Russia will also have other headaches. Having saved the Assad regime from near collapse and claiming that it is now the main sheriff in Syria, Russia will have the burden of trying to coax Assad towards building a durable post-war government that may include some opposition elements. Russia will also be obliged to help with Syria’s reconstruction in order to avoid a breakdown of any restored order. “As the big power in charge, Russia…will be expected to help its Syrian client rebuild the damage from the civil war,” Mr. Chafets noted. “Physical reconstruction alone is expected to cost $400-500 billion. This is a bill Trump had no intention of paying — and one more reason he was glad to hand northern Syria to Putin. Russia cannot afford a project of this magnitude.”

Although Mr.

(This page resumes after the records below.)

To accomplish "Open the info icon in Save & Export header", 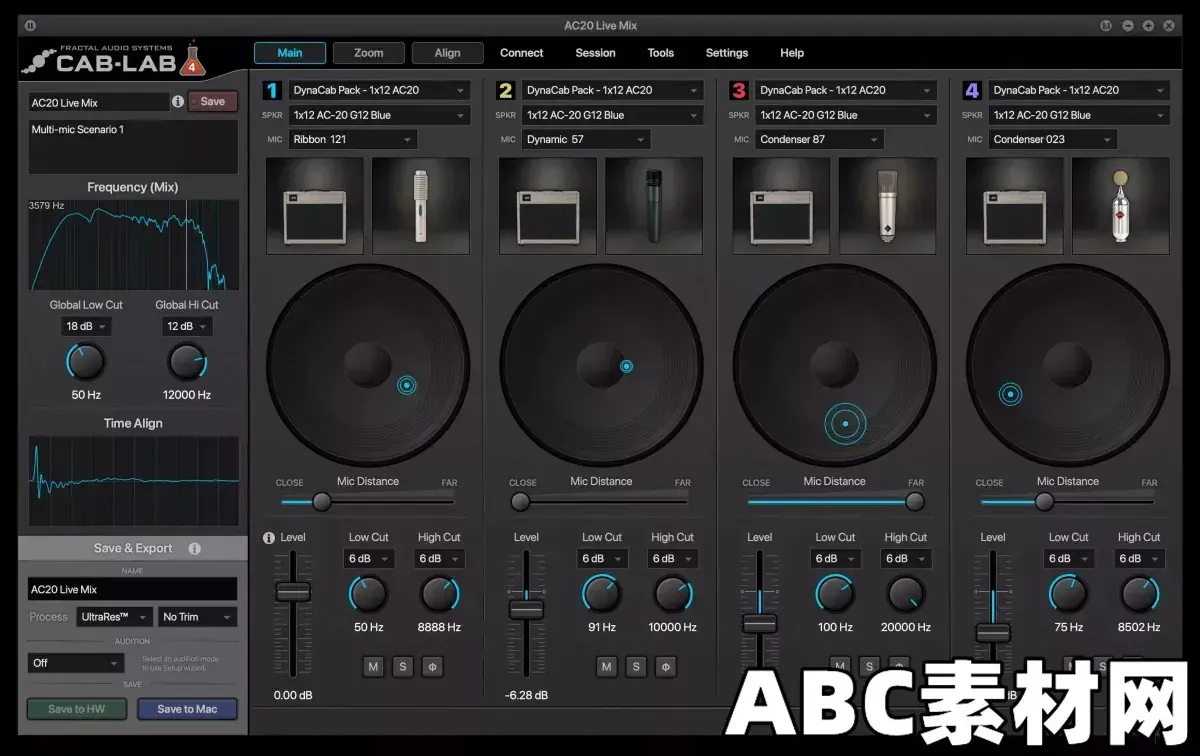I will click(x=193, y=548).
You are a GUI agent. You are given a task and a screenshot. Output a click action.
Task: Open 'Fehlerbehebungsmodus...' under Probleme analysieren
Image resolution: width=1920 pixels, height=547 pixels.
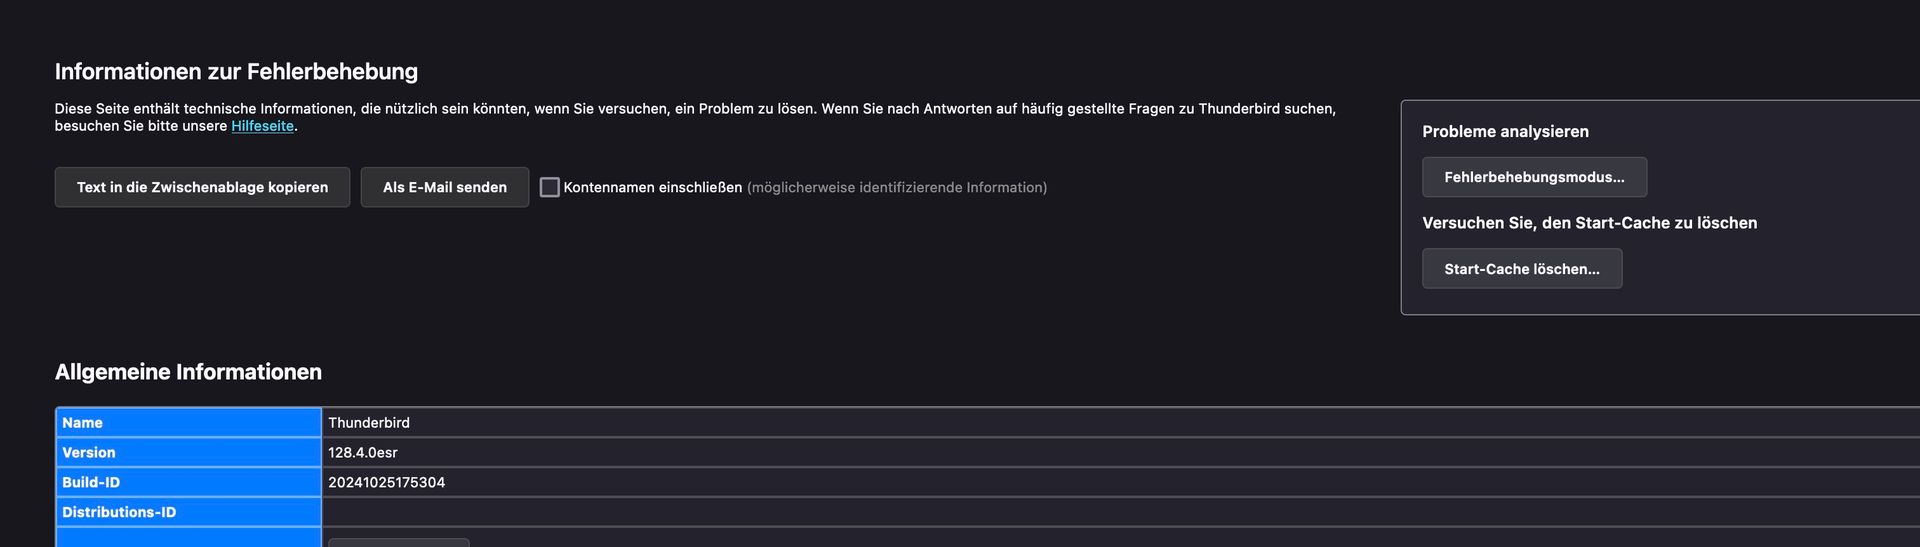point(1534,177)
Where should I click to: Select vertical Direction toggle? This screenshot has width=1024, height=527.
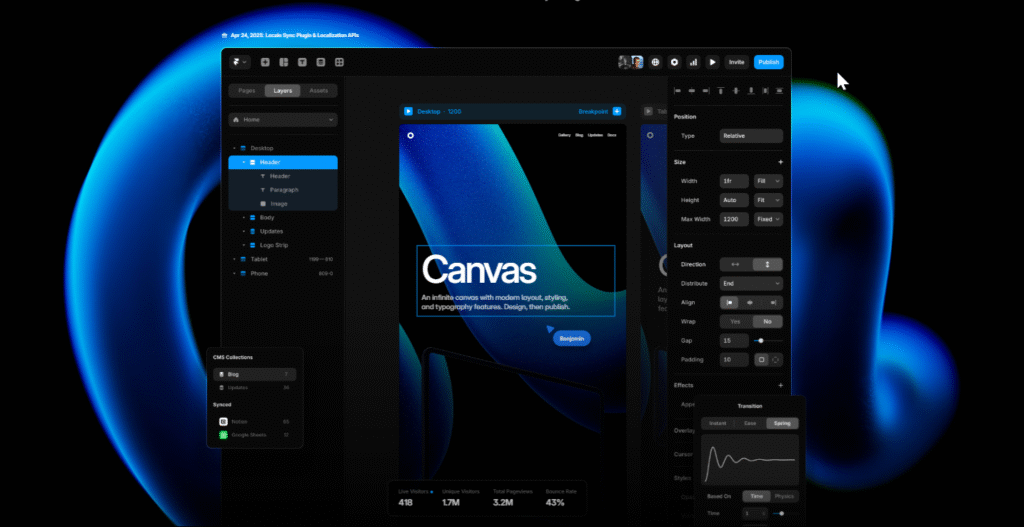[767, 264]
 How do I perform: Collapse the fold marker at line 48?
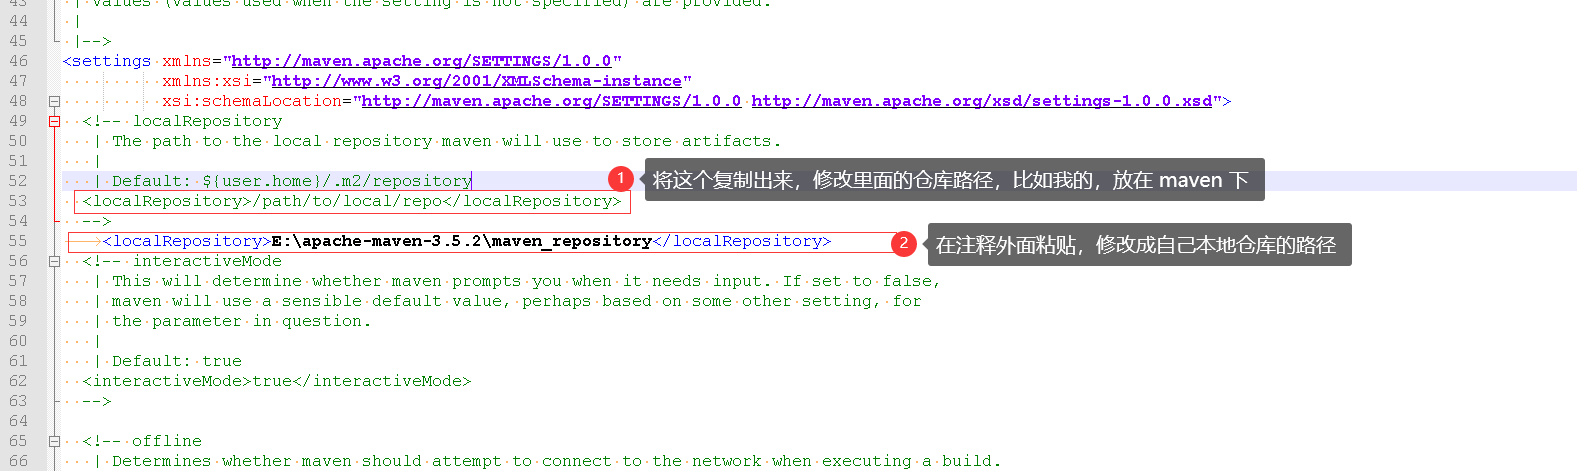54,101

Chafets appears to minimize the importance of the northern Syria oil fields at least in the short term, they do have strategic importance in the longer term. So long as the U.S. controls the oil fields with the help of the Kurds, who may gain some benefit from them financially, the U.S. – not Russia - will control a vital source of revenue that could eventually be used to help pay for Syria’s reconstruction. This will become part of the economic leverage that will maintain America’s influence as the Syrian civil war winds down and a post-war Syria begins to take shape.

Russia will also have to manage the relationship it forged with the Iranian regime as the two countries fought on the same side to prop up Assad. Russia must do so while having developed a relationship with Israel for trade reasons as well as because of the significant number of Russians now living in Israel. Russia's dual relationships with two players in Syria who are arch enemies of each other puts Russia into a difficult position. As Mr. Chafets observed, Russia has to contend with “the ongoing Israel-Iran war, which is being fought largely in Syrian territory.” Russia has tried to remain neutral so far, and will have to figure out how to ensure that it does not get entangled into the Israeli-Iranian conflict to the point that it begins to undermine its larger goals in Syria and the Middle East as a whole.

Thus, while Russia can be expected to reap some benefits from President Trump’s decision to reduce U.S. military presence in Syria, Russia is not the clear winner and the United States is not the clear loser. Far from it. “Critics who see the U.S. withdrawal as an act of weakness that will hurt American prestige and influence in the Middle East are wrong,” Mr. Chafets concluded. “The Arab world understands realpolitik and will read Trump’s indifference to the fate of Syria as the self-serving behavior of the strong horse. For that is what the U.S. is. It has far more naval power, air dominance, strategic weaponry and intelligence assets than any other country in the region, including Russia.”

The successful American operation to take out Abu Bakr al-Baghdadi is living proof of continued U.S. dominance in the Middle East when it considers its core strategic security interests to be at stake. If Putin wants to inherit the Syrian blood-stained sandbox and the headaches that go with it, that should certainly not keep us up at night.